Data consolidation refers to the collection and integration of data from multiple sources into a single destination. During this process, different data sources are put together, or consolidated, into a single data store. Because data comes from a broad range of sources, consolidation allows organizations to more easily present data, while also facilitating effective data analysis. Data consolidation techniques reduce inefficiencies, like data duplication, costs related to reliance on multiple databases and multiple data management points.

Data Standards

A data standard depicts the required content and format in which particular types of data are to be presented and exchanged. Data Standards are documented agreements on representation, format, definition, structuring, tagging, transmission, manipulation, use, and management of data.

Data Federation

Data federation (also known as data virtualization) is a process whereby data is collected from distinct databases without ever copying or transferring the original data itself.

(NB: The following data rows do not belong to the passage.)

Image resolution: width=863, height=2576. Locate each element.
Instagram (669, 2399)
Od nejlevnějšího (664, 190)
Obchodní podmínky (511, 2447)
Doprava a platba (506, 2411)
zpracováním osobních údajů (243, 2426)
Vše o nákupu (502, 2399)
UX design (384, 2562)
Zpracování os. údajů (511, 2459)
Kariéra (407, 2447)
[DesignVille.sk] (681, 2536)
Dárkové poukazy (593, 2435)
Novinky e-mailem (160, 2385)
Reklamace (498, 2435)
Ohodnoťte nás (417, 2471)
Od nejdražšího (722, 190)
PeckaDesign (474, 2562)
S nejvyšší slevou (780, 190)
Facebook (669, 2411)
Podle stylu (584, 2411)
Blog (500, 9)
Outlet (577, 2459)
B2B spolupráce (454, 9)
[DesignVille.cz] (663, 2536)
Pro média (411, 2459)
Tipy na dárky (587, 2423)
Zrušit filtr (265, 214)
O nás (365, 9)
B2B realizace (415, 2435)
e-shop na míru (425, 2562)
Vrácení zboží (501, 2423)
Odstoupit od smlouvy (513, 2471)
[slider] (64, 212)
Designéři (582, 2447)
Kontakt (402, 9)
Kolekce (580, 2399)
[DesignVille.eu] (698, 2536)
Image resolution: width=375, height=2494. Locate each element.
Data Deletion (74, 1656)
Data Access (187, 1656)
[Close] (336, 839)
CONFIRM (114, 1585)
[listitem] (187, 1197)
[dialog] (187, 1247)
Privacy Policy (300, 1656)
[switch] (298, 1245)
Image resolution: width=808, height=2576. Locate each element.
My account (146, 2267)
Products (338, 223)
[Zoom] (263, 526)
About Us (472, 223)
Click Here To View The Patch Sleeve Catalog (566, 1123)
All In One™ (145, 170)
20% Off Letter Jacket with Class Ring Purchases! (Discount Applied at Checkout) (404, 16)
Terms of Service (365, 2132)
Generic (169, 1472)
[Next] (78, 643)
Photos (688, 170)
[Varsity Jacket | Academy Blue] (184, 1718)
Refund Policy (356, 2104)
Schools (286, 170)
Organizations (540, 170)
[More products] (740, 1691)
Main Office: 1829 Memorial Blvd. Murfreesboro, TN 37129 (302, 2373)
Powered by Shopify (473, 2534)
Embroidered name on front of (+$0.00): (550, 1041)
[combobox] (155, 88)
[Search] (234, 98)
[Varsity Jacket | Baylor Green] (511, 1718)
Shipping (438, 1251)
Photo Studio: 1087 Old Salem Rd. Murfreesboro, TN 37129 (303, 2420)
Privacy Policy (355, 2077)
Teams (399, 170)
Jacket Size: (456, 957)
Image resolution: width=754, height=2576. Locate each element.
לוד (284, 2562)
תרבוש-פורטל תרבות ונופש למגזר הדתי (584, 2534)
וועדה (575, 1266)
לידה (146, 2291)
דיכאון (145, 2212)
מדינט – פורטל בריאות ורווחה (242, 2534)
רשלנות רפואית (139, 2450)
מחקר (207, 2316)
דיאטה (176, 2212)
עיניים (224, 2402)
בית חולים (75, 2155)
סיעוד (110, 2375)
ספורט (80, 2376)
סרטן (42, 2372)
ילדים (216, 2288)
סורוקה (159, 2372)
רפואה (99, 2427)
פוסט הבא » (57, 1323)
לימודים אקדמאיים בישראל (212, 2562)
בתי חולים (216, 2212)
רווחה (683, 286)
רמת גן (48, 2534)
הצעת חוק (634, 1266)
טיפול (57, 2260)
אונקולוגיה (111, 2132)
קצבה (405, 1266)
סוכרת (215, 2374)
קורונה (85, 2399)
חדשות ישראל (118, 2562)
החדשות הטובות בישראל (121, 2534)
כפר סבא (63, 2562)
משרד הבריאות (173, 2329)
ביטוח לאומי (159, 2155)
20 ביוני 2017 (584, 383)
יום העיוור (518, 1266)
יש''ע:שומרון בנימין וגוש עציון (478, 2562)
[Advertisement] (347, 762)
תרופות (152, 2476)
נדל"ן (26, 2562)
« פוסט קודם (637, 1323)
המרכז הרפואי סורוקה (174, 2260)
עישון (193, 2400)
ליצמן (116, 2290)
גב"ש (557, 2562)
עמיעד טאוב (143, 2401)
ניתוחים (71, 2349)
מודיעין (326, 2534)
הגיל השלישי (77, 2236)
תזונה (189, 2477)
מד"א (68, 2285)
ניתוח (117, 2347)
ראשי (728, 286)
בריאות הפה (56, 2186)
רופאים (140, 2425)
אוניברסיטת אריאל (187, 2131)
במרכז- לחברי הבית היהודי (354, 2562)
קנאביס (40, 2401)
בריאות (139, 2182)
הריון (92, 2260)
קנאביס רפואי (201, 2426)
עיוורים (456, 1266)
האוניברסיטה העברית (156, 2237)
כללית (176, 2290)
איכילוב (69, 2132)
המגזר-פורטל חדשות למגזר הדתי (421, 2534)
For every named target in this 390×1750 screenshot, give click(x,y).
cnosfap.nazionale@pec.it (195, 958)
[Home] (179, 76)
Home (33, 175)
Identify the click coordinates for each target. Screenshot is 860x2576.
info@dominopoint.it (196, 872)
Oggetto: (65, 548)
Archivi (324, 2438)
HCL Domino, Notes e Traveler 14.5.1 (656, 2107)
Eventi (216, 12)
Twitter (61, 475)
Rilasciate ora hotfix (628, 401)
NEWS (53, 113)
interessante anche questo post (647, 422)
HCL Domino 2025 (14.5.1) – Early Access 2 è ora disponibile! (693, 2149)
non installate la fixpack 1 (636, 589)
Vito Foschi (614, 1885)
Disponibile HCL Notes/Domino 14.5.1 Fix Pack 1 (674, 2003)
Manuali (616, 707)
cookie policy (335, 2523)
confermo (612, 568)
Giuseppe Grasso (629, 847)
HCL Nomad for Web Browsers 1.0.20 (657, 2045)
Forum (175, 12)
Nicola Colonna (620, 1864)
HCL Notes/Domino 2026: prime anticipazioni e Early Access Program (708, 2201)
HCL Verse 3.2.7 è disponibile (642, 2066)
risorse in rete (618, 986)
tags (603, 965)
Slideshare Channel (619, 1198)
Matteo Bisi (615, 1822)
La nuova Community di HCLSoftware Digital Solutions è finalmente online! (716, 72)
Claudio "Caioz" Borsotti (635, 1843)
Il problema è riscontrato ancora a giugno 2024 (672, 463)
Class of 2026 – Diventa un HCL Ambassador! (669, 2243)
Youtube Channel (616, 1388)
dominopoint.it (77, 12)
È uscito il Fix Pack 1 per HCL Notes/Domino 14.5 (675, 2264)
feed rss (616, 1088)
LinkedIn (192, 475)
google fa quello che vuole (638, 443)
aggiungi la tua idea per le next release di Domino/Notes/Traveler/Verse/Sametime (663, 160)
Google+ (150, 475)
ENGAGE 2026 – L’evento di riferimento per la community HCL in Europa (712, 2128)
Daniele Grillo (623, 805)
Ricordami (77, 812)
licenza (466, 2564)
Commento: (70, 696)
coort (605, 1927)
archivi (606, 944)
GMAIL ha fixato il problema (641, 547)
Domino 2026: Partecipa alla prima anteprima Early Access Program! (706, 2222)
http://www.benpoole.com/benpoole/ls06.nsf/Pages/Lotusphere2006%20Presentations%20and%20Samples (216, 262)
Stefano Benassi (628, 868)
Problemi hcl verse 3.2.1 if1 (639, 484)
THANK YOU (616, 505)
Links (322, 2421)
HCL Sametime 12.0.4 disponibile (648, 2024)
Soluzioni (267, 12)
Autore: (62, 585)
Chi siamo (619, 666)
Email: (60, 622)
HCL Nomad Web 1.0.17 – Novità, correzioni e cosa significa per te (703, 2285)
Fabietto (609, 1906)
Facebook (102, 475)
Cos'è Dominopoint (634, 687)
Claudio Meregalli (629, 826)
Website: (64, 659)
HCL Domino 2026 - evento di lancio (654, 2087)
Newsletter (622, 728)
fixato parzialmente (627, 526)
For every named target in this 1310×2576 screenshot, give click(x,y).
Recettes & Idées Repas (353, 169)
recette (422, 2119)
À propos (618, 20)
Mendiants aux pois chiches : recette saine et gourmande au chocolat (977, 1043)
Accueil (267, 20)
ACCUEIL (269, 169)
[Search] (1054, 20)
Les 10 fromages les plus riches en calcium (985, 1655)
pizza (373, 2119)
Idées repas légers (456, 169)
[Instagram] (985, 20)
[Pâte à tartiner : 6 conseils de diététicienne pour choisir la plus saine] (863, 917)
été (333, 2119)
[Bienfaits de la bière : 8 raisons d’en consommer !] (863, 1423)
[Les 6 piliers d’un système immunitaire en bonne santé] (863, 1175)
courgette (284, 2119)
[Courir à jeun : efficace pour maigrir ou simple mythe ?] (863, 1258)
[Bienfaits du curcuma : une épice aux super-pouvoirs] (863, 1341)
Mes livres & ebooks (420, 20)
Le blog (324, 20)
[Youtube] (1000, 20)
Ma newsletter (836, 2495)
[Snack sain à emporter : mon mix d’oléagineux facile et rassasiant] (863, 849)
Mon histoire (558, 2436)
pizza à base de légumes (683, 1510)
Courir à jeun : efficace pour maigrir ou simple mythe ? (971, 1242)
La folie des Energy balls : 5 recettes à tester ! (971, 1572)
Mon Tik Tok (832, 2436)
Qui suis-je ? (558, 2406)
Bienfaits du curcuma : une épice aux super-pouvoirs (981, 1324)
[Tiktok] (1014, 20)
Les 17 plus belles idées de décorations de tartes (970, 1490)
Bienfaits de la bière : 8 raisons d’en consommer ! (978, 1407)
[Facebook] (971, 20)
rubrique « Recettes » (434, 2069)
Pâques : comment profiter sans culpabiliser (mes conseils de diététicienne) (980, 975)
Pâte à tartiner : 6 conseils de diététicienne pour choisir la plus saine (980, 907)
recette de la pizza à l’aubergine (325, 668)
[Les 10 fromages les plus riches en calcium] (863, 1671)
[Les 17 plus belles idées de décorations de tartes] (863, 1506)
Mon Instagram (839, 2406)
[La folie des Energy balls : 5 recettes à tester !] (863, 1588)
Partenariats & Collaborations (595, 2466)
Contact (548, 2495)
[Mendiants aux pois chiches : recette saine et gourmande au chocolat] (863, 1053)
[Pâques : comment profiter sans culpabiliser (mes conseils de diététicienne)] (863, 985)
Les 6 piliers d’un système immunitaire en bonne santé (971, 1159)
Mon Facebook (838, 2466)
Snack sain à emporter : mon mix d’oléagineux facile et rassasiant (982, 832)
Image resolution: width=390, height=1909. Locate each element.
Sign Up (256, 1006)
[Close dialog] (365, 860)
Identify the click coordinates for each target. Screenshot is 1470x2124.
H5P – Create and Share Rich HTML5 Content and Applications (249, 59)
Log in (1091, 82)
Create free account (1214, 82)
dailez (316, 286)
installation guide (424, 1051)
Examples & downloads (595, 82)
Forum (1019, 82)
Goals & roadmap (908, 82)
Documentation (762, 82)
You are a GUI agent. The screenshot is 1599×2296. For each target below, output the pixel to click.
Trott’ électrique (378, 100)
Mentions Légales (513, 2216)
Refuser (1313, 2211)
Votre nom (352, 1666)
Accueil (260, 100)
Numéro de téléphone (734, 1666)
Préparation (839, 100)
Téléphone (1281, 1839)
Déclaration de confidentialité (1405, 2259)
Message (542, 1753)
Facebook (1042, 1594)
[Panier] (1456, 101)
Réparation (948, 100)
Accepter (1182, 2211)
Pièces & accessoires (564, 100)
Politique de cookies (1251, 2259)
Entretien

Rather than collect all the information in a database, data federation collects metadata—data that describes the structure of the original data—and places it into a single database. Data federation gives users access to third-party data for organization, analysis etc., without having to go to the trouble and expense of full data integration or data warehouse creation.

Data federation technology can be used in place of a data warehouse to save the cost of creating a permanent, physical relational database. It can also be used as an enhancement to add fields or attributes that are not supported by the data warehouse application programming interface (API).

Making a single call to multiple data sources and then integrating and organizing the data in a middleware layer is also called data virtualization, enterprise information integration (EII) and information-as-a-service, depending on the vendor.